Although the master negatives of all of Aravindan's films have been lost, as is the case with many Indian classics, the surviving prints are stored at the National Film Archive of India (NFAI) in Pune. From positive 35mm prints of Kummatty and Thamp, dupe negatives were struck, and the arduous journey of restoration across continents began. While the restored version of Kummatty premiered last year at the II Cinema Ritrovato festival in Bologna, the restoration of Thamp screened this year in the Cannes’ Classics section. Along with a new print, Thamp has a new name too. The black-and-white film has been spelled Thampu for years. Ramu Aravindan, the director's son, suggested that the title should actually be Thamp, the way it is pronounced in the Malayalam language. He also revealed that his father's name is Aravindan, while Govindan is his surname. Thus, the posters of Thamp at Cannes credit the director as Aravindan Govindan. Upon its release in 1978, the film was admired by such luminaries as Satyajit Ray and Indian New Wave filmmakers like Mani Kaul, and Chidananda Dasgupta (India's first film theoretician and actress-filmmaker Aparna Sen's father).
The existence of the filmmaker Aravindan cannot be celebrated without mentioning producer K. Ravindranathan Nair—a wealthy cashew export trader. Nair played a significant role in the evolution of Malayalam New Wave cinema producing landmark films under the banner of General Pictures, like Adoor Gopalakrishnan's Elippathayam (Rat-Trap, 1981) and Anantaram (Monologue, 1987), and several of Aravindan's films. So on being approached by Dungarpur for the 4K restorations of Kummatty and Thamp, Nair was quick to grant him permission. Dungarpur partnered with Saiprasad Akkeneni of Prasad Corporation in India to partially restore Thamp; the remaining was done at L'Immagine Ritrovata. In addition, there have been talks about restoring Esthappan (Stephen, 1980), which might be the next Aravindan project for Dungarpur and his partners.

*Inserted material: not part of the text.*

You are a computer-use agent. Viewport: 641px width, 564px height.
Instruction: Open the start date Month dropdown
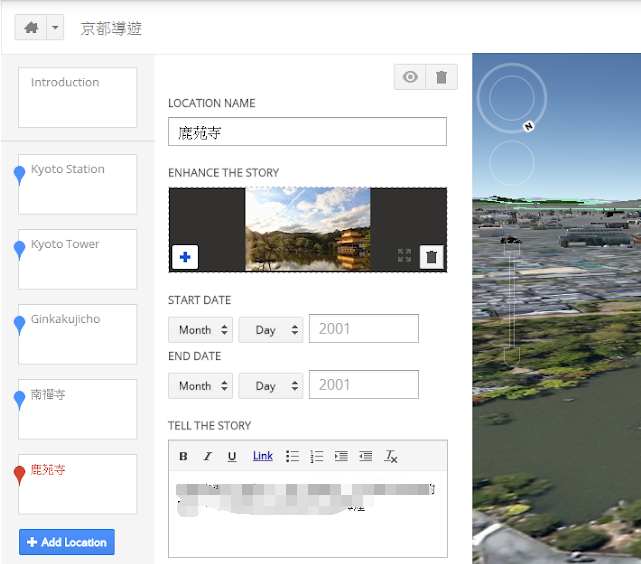pos(200,330)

An eminent cartoonist and theater director before he turned to filmmaking, Aravindan made his feature debut with Uttarayanam (Throne of Capricorn) in 1974. After that, he directed ten acclaimed features and seven documentaries. He died in 1991 at the age of 56, right before the release of his final feature Vasthuhara (The Dispossessed, 1991). In a world rapidly embracing modernization, Aravindan was a primitivist whose work was rooted in the ethos of his native land and its inhabitants. His filmmaking sensibility is characterized by precedence for visual poetry over narrative prose, with meditative silence, contemplation, and reverie being motifs. He maneuvered his way around skeletal plots with intuition and improvisation, relying more on visceral moments of aural and visual stimulation. An autodidact and iconoclast filmmaker, Aravindan—along with Adoor Gopalakrishnan and John Abraham—was part of the triumvirate that revolutionized Malayalam cinema by introducing realism and lyricism.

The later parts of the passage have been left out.